Sunday, March 30, 2008

Taking Inventory

So it's been over a month since last I posted. Lots has happened. I've discovered what gender my child will be: a girl. This was neither exciting nor disappointing for me -- I didn't particularly care what I was having, so long as it was healthy. It is good news only inasmuch as it helps me feel a little more connected to the baby-to-be. The pronoun shift from "it" to "she" is helping to get me ready for her arrival, which inches ever closer. Assuming she shows up on time, she will be here in fourteen weeks and five days.

Although my husband and family haven't had strong reactions, lots of strangers and acquaintances get this look of pity or disappointment when I tell them we're going to have a daughter. It's as if that's the second place choice -- one you will make do with rather than one you really wanted. This surprises me. Not that I'm blind to the fact that, even in 2008, women face adversity that men are spared. But it's gotten much easier for us to succeed than it was for our mothers or grandmothers, and I can only suspect (and hope) that the playing field on which my daughter competes with men will be even more equal by the time she comes of age to enter the game.

The little one has also started making her presence known in ways more noticeable than previously. Until recently, the biggest evidence of her was my ever-thickening waistline. A few weeks back, Squishy (the placeholder I've been using until she arrives and we settle on a name for her) started kicking me. It's pretty neat. It's bizarre, to be fair. The fact that she kicks with a rhyme and reason that is independent of my own -- that it's a reaction to stimuli of which I'm wholly unaware -- impresses upon me that this being I'm growing and nurturing is one increasingly independent of me. I mean she's not even been gestating for six months yet, and already she kicks when the mood strikes her.
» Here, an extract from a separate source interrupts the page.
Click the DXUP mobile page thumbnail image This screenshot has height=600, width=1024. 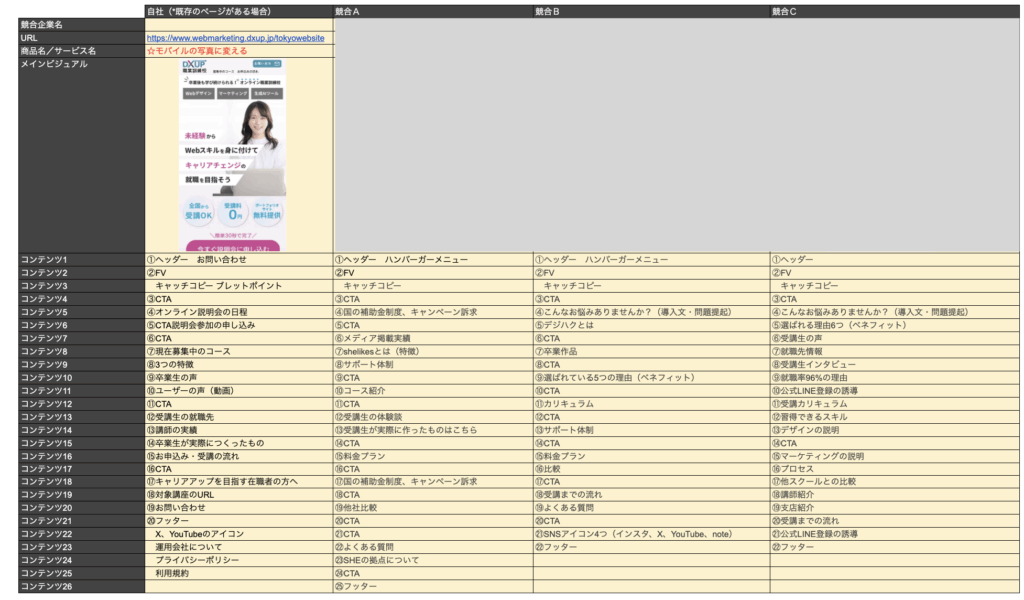[232, 154]
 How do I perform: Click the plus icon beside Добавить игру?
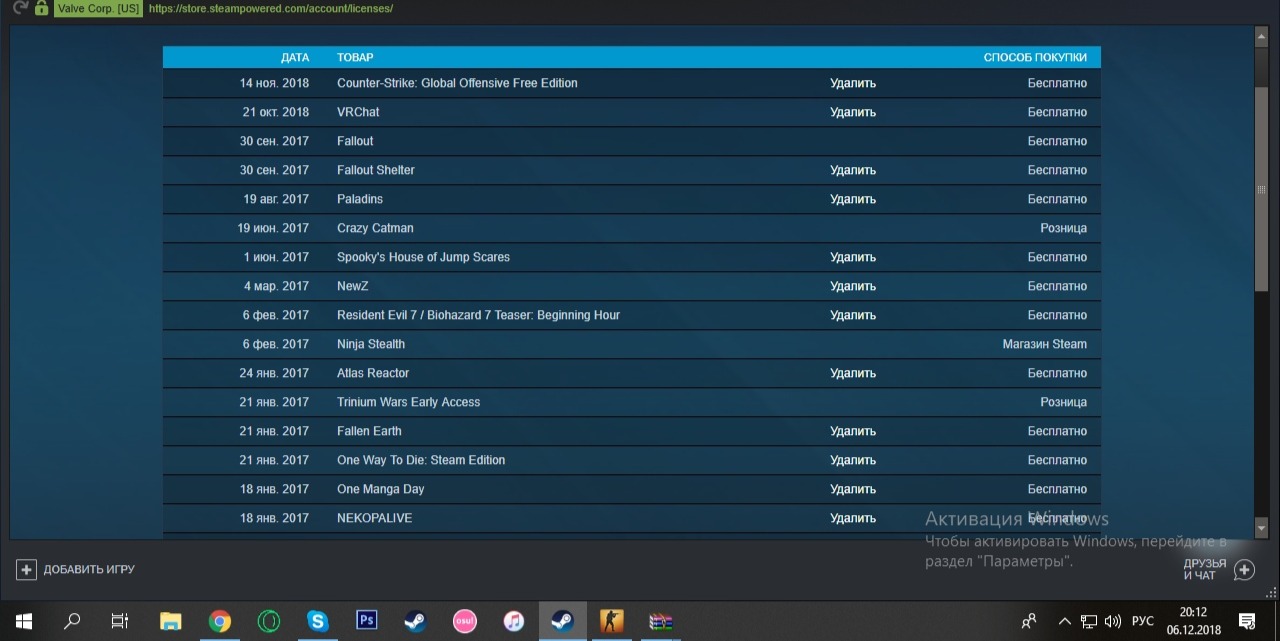26,569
There are other bodily functions of mine that happen without my willing them to do so. Blood clots when I get a cut. My heart beats without my consciously deciding I want it to. My hair and nails grow absent any volition on my part. But I still chalk those up to choices I am making -- albeit making with a part of
my body other than my conscious brain -- on some cellular level. Squishy's movements are something else altogether.
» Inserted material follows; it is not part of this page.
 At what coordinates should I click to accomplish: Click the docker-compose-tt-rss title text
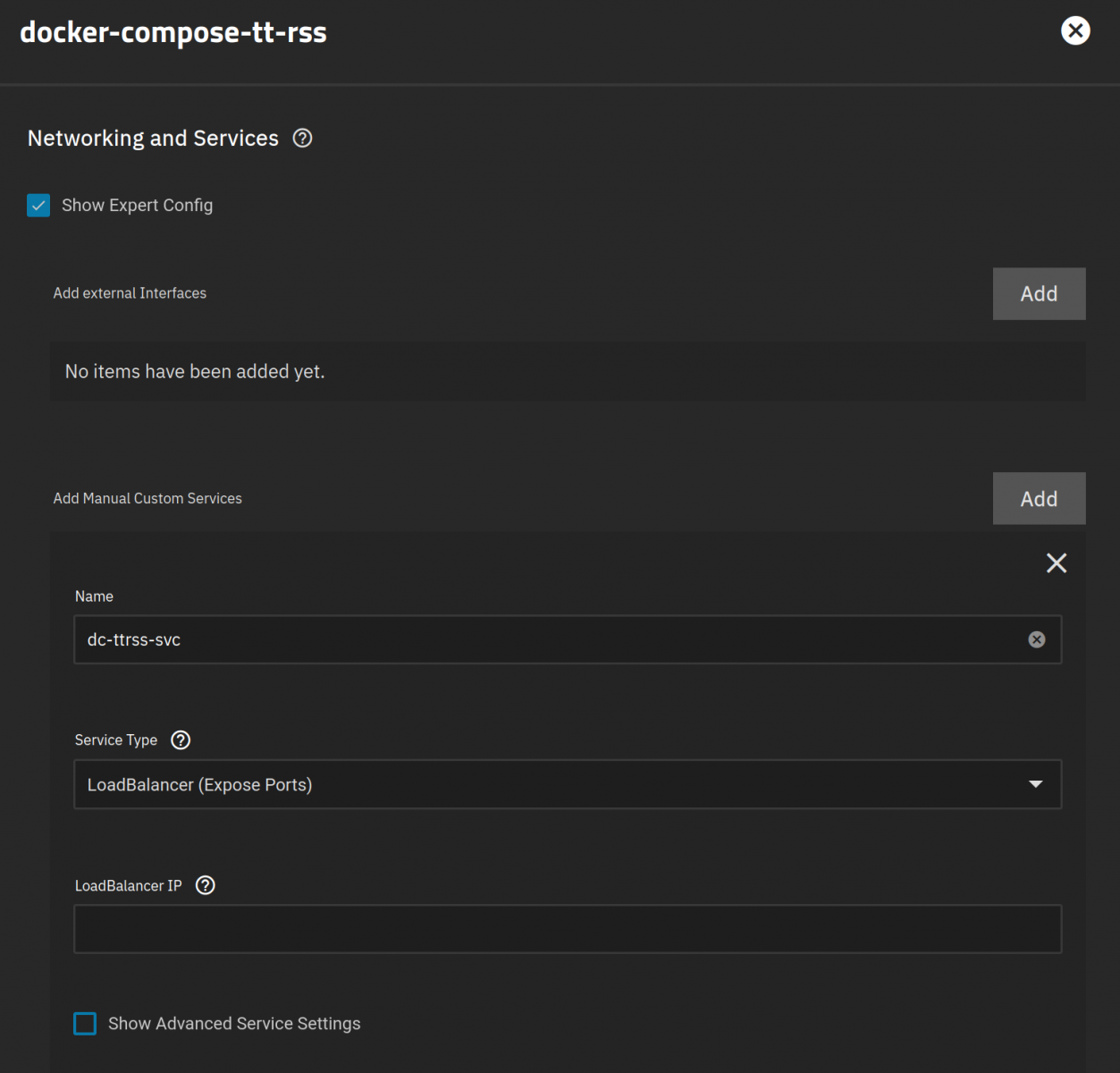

On fronts other than the baby one, we've closed on our new apartment, we're slated to move this Wednesday (Hello, suburbia! Hello, square footage!), and in between the closing and the move, we've managed, with the help of a couple of contractors, to get the place into some semblance of shape. I still have a bunch of things to pack, but progress is being made nicely, and that's reassuring.

I wish I had more to add. I'm not sure I'm cut out for blogging. These days, I'm too busy living life to want to memorialize it. Moreover, I'm not sure I want to have this pulpit for communing with the outside world. It's funny: if I want to recount what's been going on lately, it's easy enough to pound out a five-paragraph piece to e-mail a friend. But it's difficult when it comes to writing for all the world to see. Writing for a readership of one -- the intended recipient of an e-mail message -- is significantly different for writing for an audience with size unknown. It gets back to the issue I raised in a post I wrote last September: I don't want to share the same quantum of information, or deliver the information the same possible way, to every potential reader out there. There's much more I am willing to share with friends than with strangers. Exes and bosses? I want them to know even less than strangers. So I wind up filtering and self-editing to the point that what I started out trying to say gets so diluted that I wind up not saying anything at all. Either I simply don't bother to post or I post words that don't pack half the punch of my original, distilled message for fear that that might offend someone or reach an audience I'd rather remained blissfully oblivious of my inner thoughts.

I actually logged on today with the intention of deleting, rather than updating, this blog. Abandoning it isn't the way to go. I'm either in or out, I'd figured. But then I saw two unmoderated comments. Two people had read my last post and decided to respond. Nothing nasty. Just feedback. And that was enough to get me to stick with it -- for a little bit longer, at least.